─── Document text ───

Jock Landale proves he's the key to Melbourne United's success

There's being in the zone, and then there's whatever Jock Landale experienced during Tuesday evening's do-or-die semifinal game.

With a stacked Melbourne United team down 17 to the South East Melbourne Phoenix, and his season seemingly headed toward an early finish, Landale entered an enviable state of flow. Every time the ball touched his hands, good things happened. He missed his first shot of the game, but proceeded to make his next 11, leading a comeback at Qudos Bank Arena to lift United into the NBL Grand Final for the third time in four years.

"Bro, I went blank," Landale told ESPN after the game, with ice wrapped around his right knee. "There was never a moment where I was freaking out. I was just like, no, I've got so much self-belief in this team and I've talked a massive game about this team and myself the whole year, and that's just me creating that self-belief that we deserve this.

"That's why I think, going into this, no matter what happens and no matter how far we get down, I feel as though we're gonna be able to weather their storm and come out on top."

Landale did it all. Single coverage in the low post was barbecue chicken for the Australian Boomers big-man, he crashed the boards with aggression, while staying out of foul trouble, but it was his trio of three-pointers in the second quarter which helped spur his team's comeback.

And that's not even mentioning his impact on the defensive end, blocking and altering shots with his verticality and rebounding at the high level we've seen from him over the second half of this NBL season.

"It felt like I had it going tonight," Landale said. "That much flow and that high pressure of a game, knowing that the season was on the line... I've had halves, I've had quarters where I've felt that good, but never a complete game. I was like, f---, I'm just dominating this s---."

Landale was the last major player signed for the 2021 NBL season, in the ultimate luxury for an already-impressive United franchise. The 25-year-old planned to come in and play a role: run the floor, play solid defence, and be complementary for the talented roster. It became clear early in the piece, though, that he'd be more than that. He was too talented to be just a great role player. Landale draws double teams on the catch, can score at all three levels and, despite United suiting up the likes of Chris Goulding and Mitch McCarron every night, is the guy Dean Vickerman centres his offence around.

─── Provided information ───

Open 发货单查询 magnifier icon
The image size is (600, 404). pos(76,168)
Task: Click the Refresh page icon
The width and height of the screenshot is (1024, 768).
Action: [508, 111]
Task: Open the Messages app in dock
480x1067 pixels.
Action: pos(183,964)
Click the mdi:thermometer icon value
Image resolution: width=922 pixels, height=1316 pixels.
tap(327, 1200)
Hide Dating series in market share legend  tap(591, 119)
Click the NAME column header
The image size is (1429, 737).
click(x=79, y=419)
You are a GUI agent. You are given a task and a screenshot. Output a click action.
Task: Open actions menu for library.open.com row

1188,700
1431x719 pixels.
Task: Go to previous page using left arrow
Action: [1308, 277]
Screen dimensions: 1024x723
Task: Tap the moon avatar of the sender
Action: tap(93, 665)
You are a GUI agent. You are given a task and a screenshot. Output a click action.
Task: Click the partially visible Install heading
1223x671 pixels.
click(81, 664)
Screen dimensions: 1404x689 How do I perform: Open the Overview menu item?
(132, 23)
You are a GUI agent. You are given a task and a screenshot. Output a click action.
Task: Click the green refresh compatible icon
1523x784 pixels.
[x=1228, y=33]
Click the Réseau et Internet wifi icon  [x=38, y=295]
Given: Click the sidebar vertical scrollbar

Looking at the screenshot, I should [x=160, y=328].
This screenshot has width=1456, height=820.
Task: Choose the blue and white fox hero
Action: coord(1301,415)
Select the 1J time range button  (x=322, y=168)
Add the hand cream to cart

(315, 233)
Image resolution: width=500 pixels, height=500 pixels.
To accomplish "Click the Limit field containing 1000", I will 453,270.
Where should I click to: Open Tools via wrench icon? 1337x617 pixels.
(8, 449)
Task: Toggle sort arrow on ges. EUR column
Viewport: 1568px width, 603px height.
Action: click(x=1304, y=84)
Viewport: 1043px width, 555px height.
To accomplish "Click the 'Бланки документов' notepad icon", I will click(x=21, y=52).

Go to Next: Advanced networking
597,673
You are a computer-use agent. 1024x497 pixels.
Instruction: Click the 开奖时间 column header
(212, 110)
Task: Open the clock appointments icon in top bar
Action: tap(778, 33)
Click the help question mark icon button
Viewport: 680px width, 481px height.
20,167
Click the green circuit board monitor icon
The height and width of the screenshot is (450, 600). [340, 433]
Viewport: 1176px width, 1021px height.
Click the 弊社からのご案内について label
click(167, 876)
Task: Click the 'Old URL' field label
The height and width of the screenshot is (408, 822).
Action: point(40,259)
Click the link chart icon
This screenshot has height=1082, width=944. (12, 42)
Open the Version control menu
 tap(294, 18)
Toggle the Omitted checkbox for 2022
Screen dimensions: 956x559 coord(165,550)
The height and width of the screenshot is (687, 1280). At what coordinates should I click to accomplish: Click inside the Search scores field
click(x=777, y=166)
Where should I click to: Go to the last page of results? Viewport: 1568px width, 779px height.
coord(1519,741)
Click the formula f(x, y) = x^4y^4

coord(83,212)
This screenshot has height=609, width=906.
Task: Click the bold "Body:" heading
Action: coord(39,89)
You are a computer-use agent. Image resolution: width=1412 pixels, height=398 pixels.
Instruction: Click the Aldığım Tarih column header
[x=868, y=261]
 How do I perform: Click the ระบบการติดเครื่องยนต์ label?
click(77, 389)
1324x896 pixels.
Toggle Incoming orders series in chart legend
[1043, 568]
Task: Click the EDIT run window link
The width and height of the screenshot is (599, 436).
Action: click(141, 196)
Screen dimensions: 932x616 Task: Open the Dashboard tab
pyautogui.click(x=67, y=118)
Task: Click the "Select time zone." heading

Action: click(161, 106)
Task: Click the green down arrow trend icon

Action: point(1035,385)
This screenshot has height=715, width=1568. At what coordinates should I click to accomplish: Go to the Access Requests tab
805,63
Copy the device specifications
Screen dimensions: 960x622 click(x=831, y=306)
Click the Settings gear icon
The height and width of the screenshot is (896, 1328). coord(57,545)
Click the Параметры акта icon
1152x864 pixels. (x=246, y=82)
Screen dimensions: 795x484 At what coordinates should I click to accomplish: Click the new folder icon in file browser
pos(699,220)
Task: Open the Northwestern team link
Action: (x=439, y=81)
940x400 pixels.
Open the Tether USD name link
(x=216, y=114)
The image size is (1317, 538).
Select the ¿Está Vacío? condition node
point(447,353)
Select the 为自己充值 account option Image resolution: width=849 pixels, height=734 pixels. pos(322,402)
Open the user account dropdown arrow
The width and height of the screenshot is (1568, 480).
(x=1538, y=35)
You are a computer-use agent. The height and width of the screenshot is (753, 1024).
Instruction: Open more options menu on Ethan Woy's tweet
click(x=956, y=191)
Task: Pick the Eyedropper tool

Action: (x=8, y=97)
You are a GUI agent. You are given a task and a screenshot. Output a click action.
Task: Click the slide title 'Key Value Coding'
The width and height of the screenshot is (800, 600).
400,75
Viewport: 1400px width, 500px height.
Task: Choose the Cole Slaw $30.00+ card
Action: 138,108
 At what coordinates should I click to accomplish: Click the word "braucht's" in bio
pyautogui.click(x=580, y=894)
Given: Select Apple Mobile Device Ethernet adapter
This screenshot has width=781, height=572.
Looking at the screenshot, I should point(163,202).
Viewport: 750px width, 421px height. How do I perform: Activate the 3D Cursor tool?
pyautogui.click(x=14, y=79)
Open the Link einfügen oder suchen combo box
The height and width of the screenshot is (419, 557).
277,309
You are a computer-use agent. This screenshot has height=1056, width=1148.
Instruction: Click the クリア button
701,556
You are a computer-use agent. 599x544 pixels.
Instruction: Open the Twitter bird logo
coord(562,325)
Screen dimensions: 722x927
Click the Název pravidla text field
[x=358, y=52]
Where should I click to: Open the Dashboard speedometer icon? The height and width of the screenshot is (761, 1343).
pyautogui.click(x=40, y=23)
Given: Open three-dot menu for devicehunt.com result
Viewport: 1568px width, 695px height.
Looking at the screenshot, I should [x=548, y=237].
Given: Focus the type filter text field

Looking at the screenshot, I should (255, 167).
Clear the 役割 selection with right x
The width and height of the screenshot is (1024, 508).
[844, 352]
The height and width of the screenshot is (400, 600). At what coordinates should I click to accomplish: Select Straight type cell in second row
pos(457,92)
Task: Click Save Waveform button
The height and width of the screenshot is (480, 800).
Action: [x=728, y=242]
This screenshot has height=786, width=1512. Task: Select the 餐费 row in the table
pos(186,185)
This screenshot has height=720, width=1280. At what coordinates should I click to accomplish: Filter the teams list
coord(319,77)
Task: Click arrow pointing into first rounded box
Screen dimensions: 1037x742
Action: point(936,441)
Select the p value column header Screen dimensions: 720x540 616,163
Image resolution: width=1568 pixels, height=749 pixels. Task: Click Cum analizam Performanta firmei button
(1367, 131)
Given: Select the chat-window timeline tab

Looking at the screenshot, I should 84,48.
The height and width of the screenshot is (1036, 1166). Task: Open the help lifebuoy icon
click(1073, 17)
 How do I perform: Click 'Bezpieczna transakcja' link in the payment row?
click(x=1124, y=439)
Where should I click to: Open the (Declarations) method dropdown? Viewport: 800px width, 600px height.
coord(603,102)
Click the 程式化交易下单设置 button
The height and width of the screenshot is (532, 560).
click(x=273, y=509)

───

§ **To do**
a: Name every person mentioned by name in the article on Jock Landale's semifinal game.
b: Answer these questions from the article on Jock Landale's semifinal game:
(i) By how many points was Melbourne United down to the South East Melbourne Phoenix?
(ii) In which arena did the comeback take place?
(iii) How old is Landale?
c: Extend the article on Jock Landale's semifinal performance, picking up after its final sentence.
The listing has no connection to the article on Jock Landale.

§ **Written answers**
a: Jock Landale, Chris Goulding, Mitch McCarron, Dean Vickerman

b:
(i) 17 points
(ii) Qudos Bank Arena
(iii) 25

c:
"I got bracketed into a role in Europe, and that's not to say that was a bad thing because that toughened me up mentally," Landale said. "Coming here, playing with this freedom, seeing what it's like being the main guy on a team and the coverages I've seen. I've f---ng seen it all this year. Europe, I was always a third, fourth, fifth option; I didn't see the coverages I've seen here. Having the freedom now to be able to face-up, pick and pop non-stop, I've just learned how to generate my own shots and create for others."

Landale's dominance is what's made United the overwhelming favourite to win the 2021 NBL title, and his impact was made even more clear when he wasn't on the floor.

Just look back to Game 2 of this very semifinals series, where Landale was held to under 14 minutes because of foul trouble. He was a +10, in an 11-point loss. In that contest, Vickerman had lost his focal point and the player who most prominently leads from the front, and it sent United to a precarious Game 3; one loss away from being sent packing.

Landale made an effort to remain on the floor in the third and deciding game of the series, and the result was clear.

"That's why you bring people of that calibre back," United's CEO, Vince Crivelli, told ESPN after Tuesday's win. "It's his character, and it's that he wanted to be here; those two things, combined with his calibre, is the reason why you believe in him."

Landale has played in high-pressure situations before; he was a starter for the Boomers during the 2019 FIBA World Cup, and has played at the highest level in Europe. Still, he learned a lot from what turned out to be a competitive semi-finals series against his team's cross-town rivals.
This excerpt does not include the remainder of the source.